Monday, Mar. 16, 1942

Garvin Gets Out

The man whom Lord Northcliffe once called "the greatest living journalist" finished his last, long-winded, lucid, discerning editorial. After 34 years, Britain's most quoted and respected editor, old (74), hawk-faced J(ames) L(ouis) Garvin was quitting the London Observer.

The vague explanation given the public was that Editor Garvin and his employer Viscount Astor had parted company over "editorial policy." The Grand Old Man of British journalism cagily commented: "For the first time for 34 years I can take my dog for a walk on a Friday instead of staying indoors to write my article. . . ." London reports said that Garvin had quit because the Observer was being turned over to Lord Astor's son Francis David Langhorne, socialist, Laborite, ex-factory worker and now captain of Marines.

Actually, handsome young David Astor will not take over until war's end. The Garvin-Astor split was not over him but over Winston Churchill, whom Garvin supports and the Astors don't like. Gar-vin's two "serious offenses" were outlined to him in a letter from Observer Director Sir Edward Grigg, lately resigned Joint Parliamentary Under Secretary of State for War. Said Grigg (no relation to new War Secretary Sir Percy James Grigg), Garvin had sinned: 1) in urging Churchill to keep his post as Defense Minister; 2) in saying that Beaverbrook should stay in the Cabinet. The Astors, who despise Beaverbrook, want Lloyd George in the Cabinet to check Churchill.

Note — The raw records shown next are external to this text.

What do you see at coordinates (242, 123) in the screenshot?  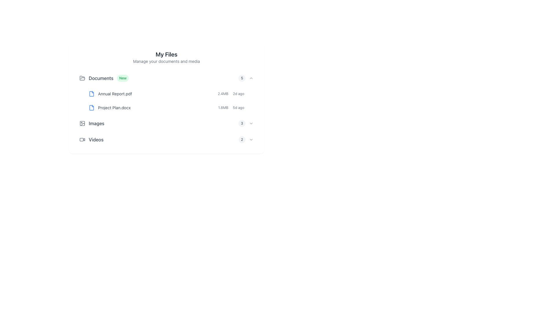 I see `the displayed value of the badge or count indicator next to the 'Documents' section in the file list` at bounding box center [242, 123].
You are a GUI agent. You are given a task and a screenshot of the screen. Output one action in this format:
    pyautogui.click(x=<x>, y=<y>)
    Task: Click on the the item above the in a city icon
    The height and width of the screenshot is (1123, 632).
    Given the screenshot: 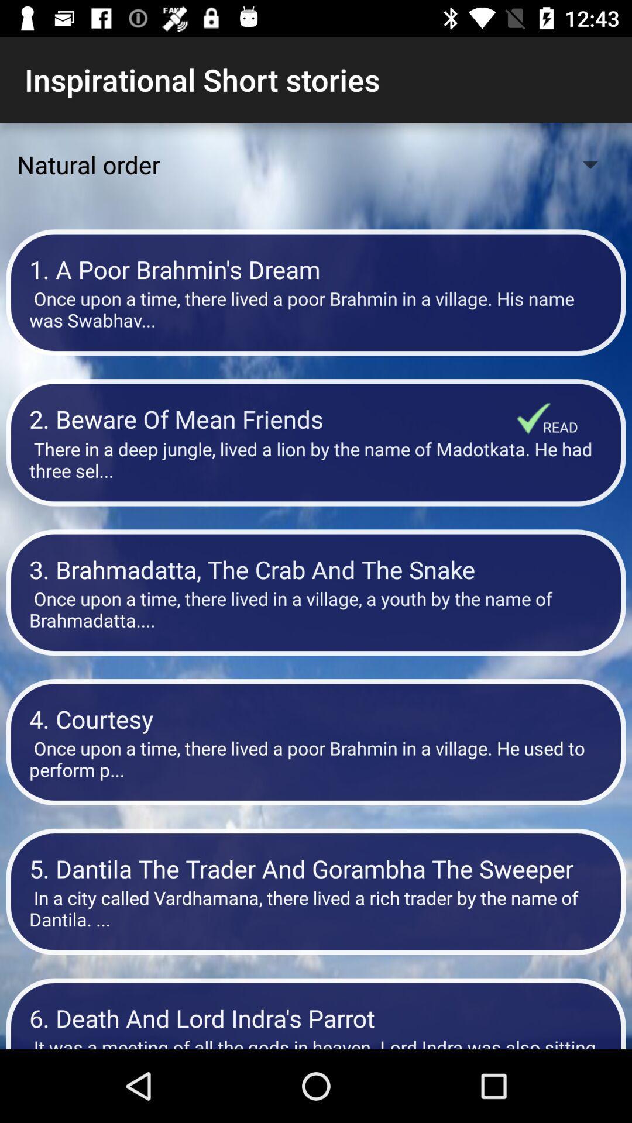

Other probable friction: a steady drop in Observer circulation (from an estimated 214,000 in 1936).

"If I gave up writing," says Garvin, "I suppose I should die." He has signed a fat contract to write a weekly piece for Beaverbrook's Sunday Express-"but without the Asterisks" (a Garvinesque pun). Meanwhile, although the Observer was mum on the subject, the possible new editor of the Observer was Arthur Mann, BBC governor and ex-editor of the Yorkshire Post, which first cracked open the Wally Simpson scandal in Britain.